Die dramaturgische Idee krisenhafter Zuspitzung und des Zerfalls des Orchesters in disparate Klanggruppen des Tutti,die sich an dieser Schlüsselstelle des ersten Satzes offenbart, wird im zweiten Satz weitergeführt.Dieser Satz, als Variationssatz angelegt, ist selbst eine Variation des ersten Satzes, so dass sich eine von Beethoven herzuleitende und von Bruckner weiterentwickelte
satzübergreifende Konzeption symphonischer Zielgerichtetheit abzeichnet.

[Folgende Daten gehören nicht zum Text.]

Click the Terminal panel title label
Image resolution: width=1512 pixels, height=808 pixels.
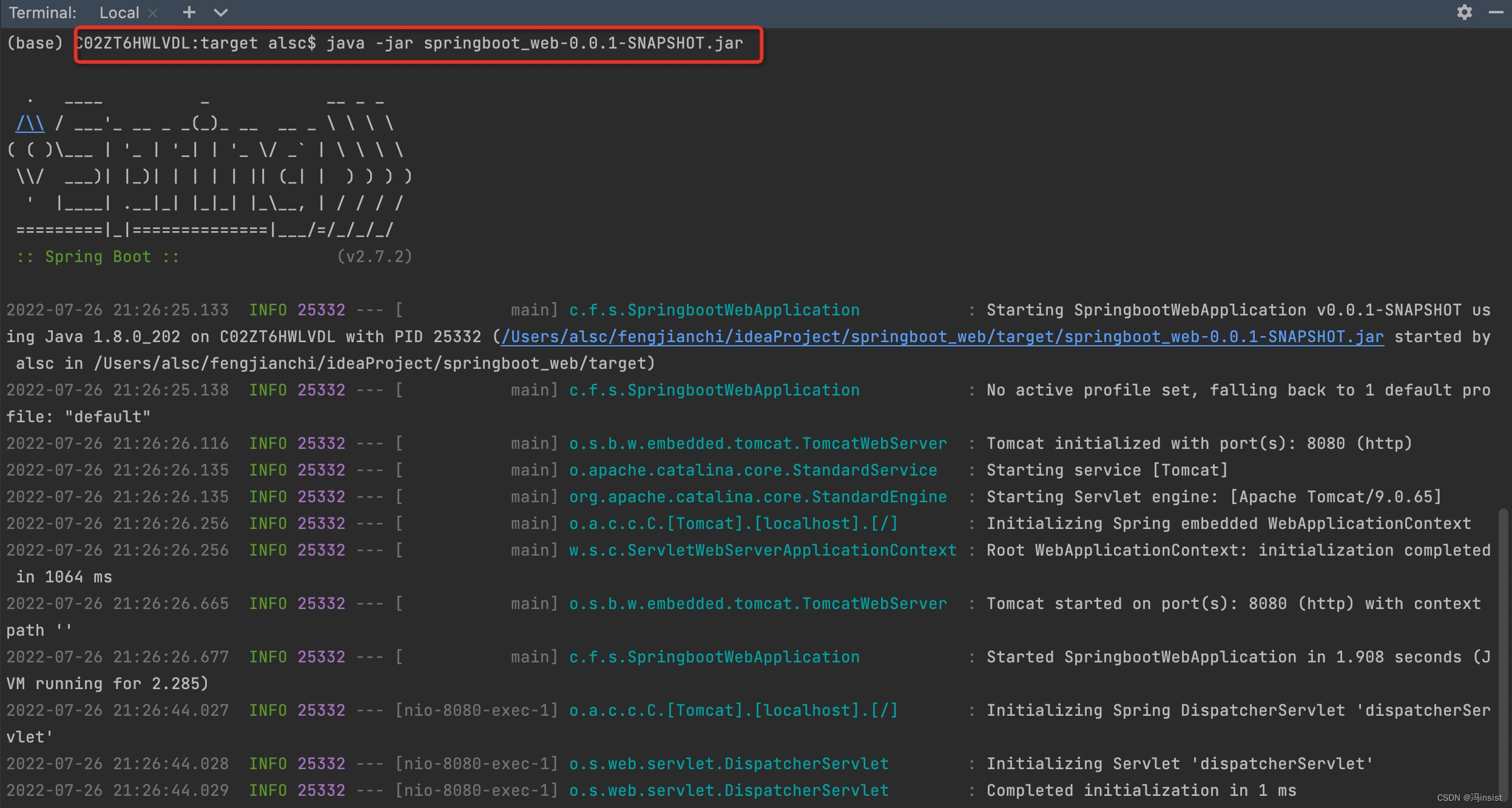coord(42,13)
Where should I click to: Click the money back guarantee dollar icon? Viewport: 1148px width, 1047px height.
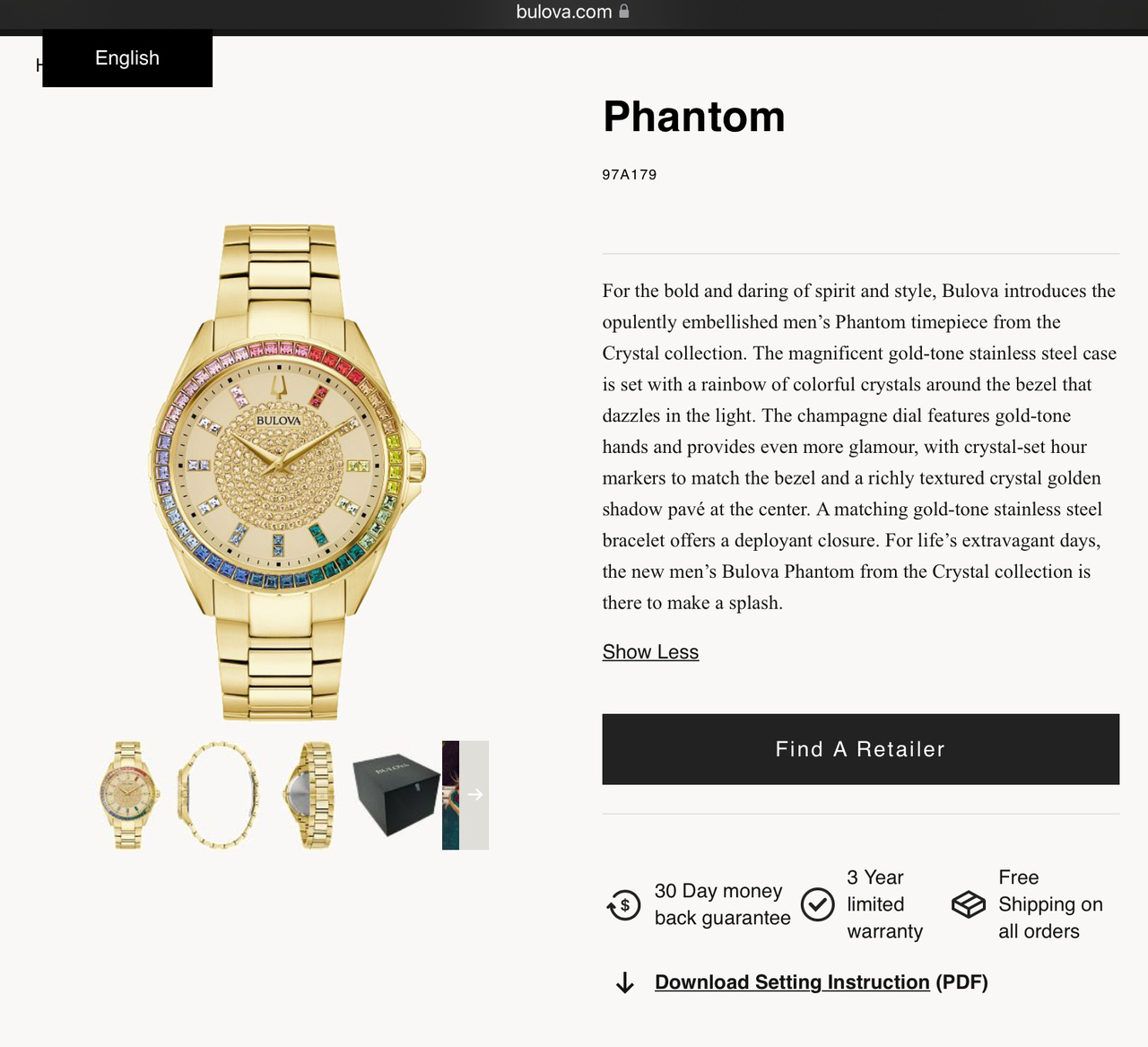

Die Bezeichnung »Dithyrambus« – das ekstatische Loblied auf Dionysos,den Gott der Fruchtbarkeit und des Weines – könnte das Finale der 7. Symphonie Beethovens heraufbeschwören. Aber Hartmanns Auseinandersetzung
mit dem Problem der Symphonie führt ihn zu einer ebenso individuellen wie rätselhaften Formlösung.Der Konfliktstoff des ersten Satzes entlädt sich in einer Durchdringung symphonischer und konzertanter Elemente und einem Antagonismus der Orchestergruppen,die gewissermaßen gewaltsam und in einem doppelten Anlauf durch zwei »Finali per Tutti« zusammengezwungen werden. Die metaphorische Dimension wird zudem deutlich durch den Rückgriff auf die Fuge,die im Mittelpunkt des zweiten Teils – nach den drei Variationen und dem ersten »Finale« – des Satzes steht. Hartmann bedient sich des ehrwürdigen Topos des »Fuga coronat opus«, der Fuge als
Krönung des Werkes,doch er lässt diesen Weg scheitern.Unter dem geradezu brutalen,mit »tumultuoso« bezeichneten Ansturm des zweiten Tutti-Finales reißt die Fuge ab; der Schluss des Satzes und mit ihm der Symphonie können wohl mehr als neuerliche Frage oder These denn als Antwort gehört werden. So schwingen sich die ersten Violinen zwar zu einer lyrischen Figur auf, die Befriedung andeutet,aber die letzten beiden Takte erscheinen in ihrer aggressiven, nochmals das ganze Orchester vereinigenden Figur zur paradoxen Geste eines auffahrenden Abbruchs.Noch diese Geste weist über die in der 8. Symphonie erreichte meisterhafte Synthese der Stilmittel der Neuen Musik hinaus in eine neue,unbekannte Dimension »absoluten Lebens«.